Vascular systems. Hearts

All systems involving the consistent movement of circulating fluid require at least one repeating pump and, if flow is to be in one direction, usually some arrangement of valves to prevent backflow. The simplest form of animal circulatory pump consists of a blood vessel down which passes a wave of muscular contraction, called peristalsis, that forces the enclosed blood in the direction of contraction. Valves may or may not be present. This type of heart is widely found among invertebrates, and there may be many pulsating vessels in a single individual.

In the earthworm, the main dorsal (aligned along the back) vessel contracts from posterior to anterior 15 to 20 times per minute, pumping blood toward the head. At the same time, the fivepaired segmental lateral (side) vessels, which branch from the dorsal vessel and link it to the ventral (aligned along the bottom) vessel, pulsate with their own independent rhythms. Although unusual, it is possible for a peristaltic heart to reverse direction. After a series of contractions in one direction, the hearts of tunicates (sea squirts) gradually slow down and eventually stop. After a pause the heart starts again, with reverse contractions pumping the blood in the opposite direction.

An elaboration of the simple peristaltic heart is found in the tubular heart of most arthropods, in which part of the dorsal vessel is expanded to form one or more linearly arranged chambers with muscular walls. The walls are perforated by pairs of lateral openings (ostia) that allow blood to flow into the heart from a large surrounding sinus, the pericardium. The heart may be suspended by alary muscles, contraction of which expands the heart and increases blood flow into it. The direction of flow is controlled by valves arranged in front of the in-current ostia.

Chambered hearts with valves and relatively thick muscular walls are less commonly found ininvertebrates but do occur in some mollusks, especially cephalopods (octopus and squid). Blood from the gills enters one to four auricles (depending on the species) and is passed backto the tissues by contraction of the ventricle. The direction of flow is controlled by valves between the chambers. The filling and emptying of the heart are controlled by regular rhythmical contractions of the muscular wall.

In addition to the main systemic heart, many species have accessory booster hearts at critical points in the circulatory system. Cephalopods have special muscular dilations, the branchial hearts, that pump blood through the capillaries, and insects may have additional ampullar hearts at the points of attachment of many of their appendages.

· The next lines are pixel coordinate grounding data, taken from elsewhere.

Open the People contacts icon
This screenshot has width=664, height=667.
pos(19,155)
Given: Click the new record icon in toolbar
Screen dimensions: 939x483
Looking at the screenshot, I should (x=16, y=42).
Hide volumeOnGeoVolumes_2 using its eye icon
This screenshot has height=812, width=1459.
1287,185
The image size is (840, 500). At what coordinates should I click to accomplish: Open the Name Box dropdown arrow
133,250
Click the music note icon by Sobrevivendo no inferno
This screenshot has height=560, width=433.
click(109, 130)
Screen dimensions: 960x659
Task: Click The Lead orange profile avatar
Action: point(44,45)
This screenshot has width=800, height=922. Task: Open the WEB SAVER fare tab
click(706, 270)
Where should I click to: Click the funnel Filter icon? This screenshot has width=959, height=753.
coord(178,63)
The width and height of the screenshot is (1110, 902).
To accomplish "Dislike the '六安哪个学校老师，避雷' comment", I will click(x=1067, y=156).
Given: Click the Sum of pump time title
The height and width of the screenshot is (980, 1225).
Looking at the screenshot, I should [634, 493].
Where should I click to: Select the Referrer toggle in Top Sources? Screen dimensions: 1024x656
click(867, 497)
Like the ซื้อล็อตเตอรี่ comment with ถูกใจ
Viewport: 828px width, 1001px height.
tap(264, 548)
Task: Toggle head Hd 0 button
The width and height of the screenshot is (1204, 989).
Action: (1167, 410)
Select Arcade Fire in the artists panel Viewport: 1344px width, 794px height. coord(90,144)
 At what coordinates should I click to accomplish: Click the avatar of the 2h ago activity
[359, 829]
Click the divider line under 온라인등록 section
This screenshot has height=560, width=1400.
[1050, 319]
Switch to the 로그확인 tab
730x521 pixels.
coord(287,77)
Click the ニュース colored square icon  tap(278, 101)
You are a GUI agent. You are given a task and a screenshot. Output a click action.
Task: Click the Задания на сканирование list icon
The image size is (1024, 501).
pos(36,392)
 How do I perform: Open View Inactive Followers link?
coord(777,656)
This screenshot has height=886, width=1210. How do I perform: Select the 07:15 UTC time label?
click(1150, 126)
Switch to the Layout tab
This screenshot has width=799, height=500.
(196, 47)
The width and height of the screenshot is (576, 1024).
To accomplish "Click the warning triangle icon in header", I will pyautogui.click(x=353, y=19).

The control of heart rhythm may be either myogenic (originating within the heart muscle itself) or neurogenic (originating in nerve ganglia). The hearts of the invertebrate mollusks, like those of vertebrates, are myogenic. They are sensitive to pressure and fail to give maximum beats unless distended; the beats become stronger and more frequent with increasing blood pressure. Although under experimental conditions acetylcholine (a substance that transmits nerve impulses across a synapse) inhibits molluscan heartbeat, indicating some stimulation of the heart muscle by the nervous system, cardiac muscle contraction will continue in excised hearts with no connection to the central nervous system. Tunicate hearts have two noninnervated, myogenic pacemakers, one at each end of the peristaltic pulsating vessel. Separately, each pacemaker causes a series of normal beats followed by a sequence of abnormal ones; together, they provide periodic reversals of blood flow.

The control of heartbeat in most other invertebrates is neurogenic, and one or more nerve ganglia with attendant nerve fibres control contraction. Removal of the ganglia stops the heart, and the administration of acetylcholine increases its rate. Adult heart control may be neurogenic but not necessarily in all stages in the life cycle. The embryonic heart may show myogenic peristaltic contractions prior to innervation.

Heart rate differs markedly among species and under different physiological states of a given individual. In general it is lower in sedentary or sluggish animals and faster in small ones. The rate increases with internal pressure but often reaches a plateau at optimal pressures. Normally, increasing the body temperature 10° C (50° F) causes an increase in heart rate of two to three times. Oxygen availability and the presence of carbon dioxide affectthe heart rate, and during periods of hypoxia the heart rate may decrease to almost a standstill to conserve oxygen stores.

The time it takes for blood to complete a single circulatory cycle is also highly variable but tends to be much longer in invertebrates than in vertebrates. For example, in isolation, the circulation rate in mammals is about 10 to 30 seconds, for crustaceans about one minute, for cockroaches five to six minutes, and for other insects almost 30 minutes.